Assessment of oxidative stress status
Brain samples were homogenized in ice-cold 1.15% KCl solution and then centrifuged at 12000 rpm for 15 min at 4 °C to obtain supernatant. The Bradford method was used to estimate protein concentration in the supernatant.
Malondialdehyde (MDA) levels
Thiobarbituric acid reaction (TBAR) colorimetric assay was used to evaluate the concentration of MDA, as a lipid peroxidation marker. Briefly, 200 μl of the supernatant was mixed with 1 ml of thiobarbituric acid, trichloroacetic acid, and 0.9 ml of Tris-HCl (pH 7.4) and incubated for 20 min at 100 °C. Following centrifugation of the samples at 3,000 rpm for 10 min optical density of the supernatant was read at 540 nm in a plate reader, and the results were presented as nmol/mg protein [19].
Glutathione peroxidase (GPx)
Enzyme activity of GPx was assessed spectrophotometrically using the RANSEL kit (Randox Laboratories Ltd.) based on the method of Paglia and Valentine. The absorbance was read at 340 nm at 37°C, and the results were presented as nmol/mg protein.

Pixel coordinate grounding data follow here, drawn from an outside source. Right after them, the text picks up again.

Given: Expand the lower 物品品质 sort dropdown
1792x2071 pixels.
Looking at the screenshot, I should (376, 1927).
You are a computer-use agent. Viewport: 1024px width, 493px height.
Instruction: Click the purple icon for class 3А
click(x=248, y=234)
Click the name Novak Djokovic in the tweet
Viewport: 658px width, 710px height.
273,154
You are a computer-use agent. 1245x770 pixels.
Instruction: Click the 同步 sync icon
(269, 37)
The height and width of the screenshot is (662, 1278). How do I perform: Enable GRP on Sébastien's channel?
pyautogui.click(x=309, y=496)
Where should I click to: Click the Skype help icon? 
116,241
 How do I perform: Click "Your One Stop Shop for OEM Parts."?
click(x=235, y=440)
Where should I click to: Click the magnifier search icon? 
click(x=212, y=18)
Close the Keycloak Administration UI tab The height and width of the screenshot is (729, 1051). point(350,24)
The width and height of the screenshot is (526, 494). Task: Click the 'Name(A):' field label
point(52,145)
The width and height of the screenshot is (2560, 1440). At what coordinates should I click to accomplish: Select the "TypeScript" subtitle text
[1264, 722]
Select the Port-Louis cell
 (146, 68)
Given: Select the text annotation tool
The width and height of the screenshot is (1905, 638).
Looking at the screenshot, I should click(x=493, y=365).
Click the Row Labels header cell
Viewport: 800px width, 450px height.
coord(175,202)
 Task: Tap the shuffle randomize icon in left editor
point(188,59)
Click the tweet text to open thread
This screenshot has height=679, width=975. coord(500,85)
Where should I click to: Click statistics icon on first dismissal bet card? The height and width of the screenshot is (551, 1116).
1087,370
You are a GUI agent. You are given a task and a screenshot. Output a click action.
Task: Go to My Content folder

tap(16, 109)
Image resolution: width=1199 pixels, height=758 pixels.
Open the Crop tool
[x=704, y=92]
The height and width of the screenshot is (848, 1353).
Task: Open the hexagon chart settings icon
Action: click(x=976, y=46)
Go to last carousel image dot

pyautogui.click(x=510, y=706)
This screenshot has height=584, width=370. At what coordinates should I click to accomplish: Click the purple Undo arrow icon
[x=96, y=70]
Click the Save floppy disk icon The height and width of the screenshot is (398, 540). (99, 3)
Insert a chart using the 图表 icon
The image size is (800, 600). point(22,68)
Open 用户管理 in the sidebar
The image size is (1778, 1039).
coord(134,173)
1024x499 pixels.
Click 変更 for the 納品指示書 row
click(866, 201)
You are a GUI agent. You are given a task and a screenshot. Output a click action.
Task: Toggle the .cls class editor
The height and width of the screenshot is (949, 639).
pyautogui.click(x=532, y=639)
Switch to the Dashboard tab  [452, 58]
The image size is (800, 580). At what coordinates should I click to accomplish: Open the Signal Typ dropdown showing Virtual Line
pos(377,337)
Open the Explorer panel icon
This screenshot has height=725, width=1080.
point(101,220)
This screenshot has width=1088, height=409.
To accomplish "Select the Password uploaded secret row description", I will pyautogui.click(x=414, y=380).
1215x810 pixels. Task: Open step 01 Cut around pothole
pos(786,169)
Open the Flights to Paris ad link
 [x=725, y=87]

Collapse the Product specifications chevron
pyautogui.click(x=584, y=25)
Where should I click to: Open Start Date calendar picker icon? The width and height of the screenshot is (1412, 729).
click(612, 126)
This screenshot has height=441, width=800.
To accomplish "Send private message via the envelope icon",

Total antioxidant capacity (TAC) levels
To determine brain TAC levels, the 2′-azino-bis (3-ethylbenzothiazoline-6-sulfonic acid) (ABTS) method was applied using a Randox total antioxidant status kit (Randox Laboratories Ltd, Crumlin,
United Kingdom). A spectrophotometer was used to measure the absorbance at 600 nm, and the results were expressed as µmol/mg protein.
Western blotting
SN samples were homogenized (1:10, w:v) in 20 mM Tris–HCl (pH 7.4) buffer containing 1 mM NaF, 150 mM NaCl, 1% Triton-100, and protease inhibitor cocktail. The homogenate was centrifuged at 12,000 g for 10 min at 4 °C to obtain supernatant. Protein concentrations were determined in the supernatant using the Bradford method. An equal amount of protein (40 μg) was subjected to electrophoresis on 12.5% SDS-polyacrylamide gel and then transferred onto a PVDF (Roche, UK) membrane. Membranes were blocked in 5% dried milk in 15 mM Tris–HCl (pH 7.4), 150 mM NaCl, and 0.05% Tween 20 (TBST) for 1 h. Subsequently, the membranes were incubated with the primary antibodies (Santa Cruz, CA, USA) against α-synuclein (sc-12767) and β-actin (sc-47778) as an internal loading control overnight at 4 °C. After washing three times with TBST, the membranes were incubated with horseradish peroxidase (HRP)-conjugated goat anti-rabbit IgG secondary antibody (1:5000, sc-2004) for 2 h. Following washing the membranes with PBS, the membranes were placed in enhanced chemiluminescence (ECL) detection solution (Amersham, UK) and exposed to X-ray film to visualize the signals. The density of protein bands was evaluated by Image J software [20].
Histological examination
The blocks of SN were embedded in paraffin, and slides were prepared by dehydration in ascending alcohol series and then cleared in xylene. Subsequently, coronal sections (40 μm) were serially collected (-4.52 mm to -6.04 mm from bregma) from midbrains [21] using a microtome and stained with 0.1% cresyl violet. The representative images of the left hemisphere SNpc were captured, and the numbers of Nissl-stained neurons of SNpc were counted manually under light microscopy (magnification ×200) for three equivalent sections per brain by a blinded person to the study groups.
Statistical analysis
GraphPad Prism 6.01 (GraphPad Software Inc., La Jolla, CA, USA) was used to analyze the data. Values were presented as mean ± S.E.M. One-way ANOVA followed by Tukey post-hoc test was performed for comparison of the differences among the groups. The criterion for statistical significance was set at a p-value <0.05.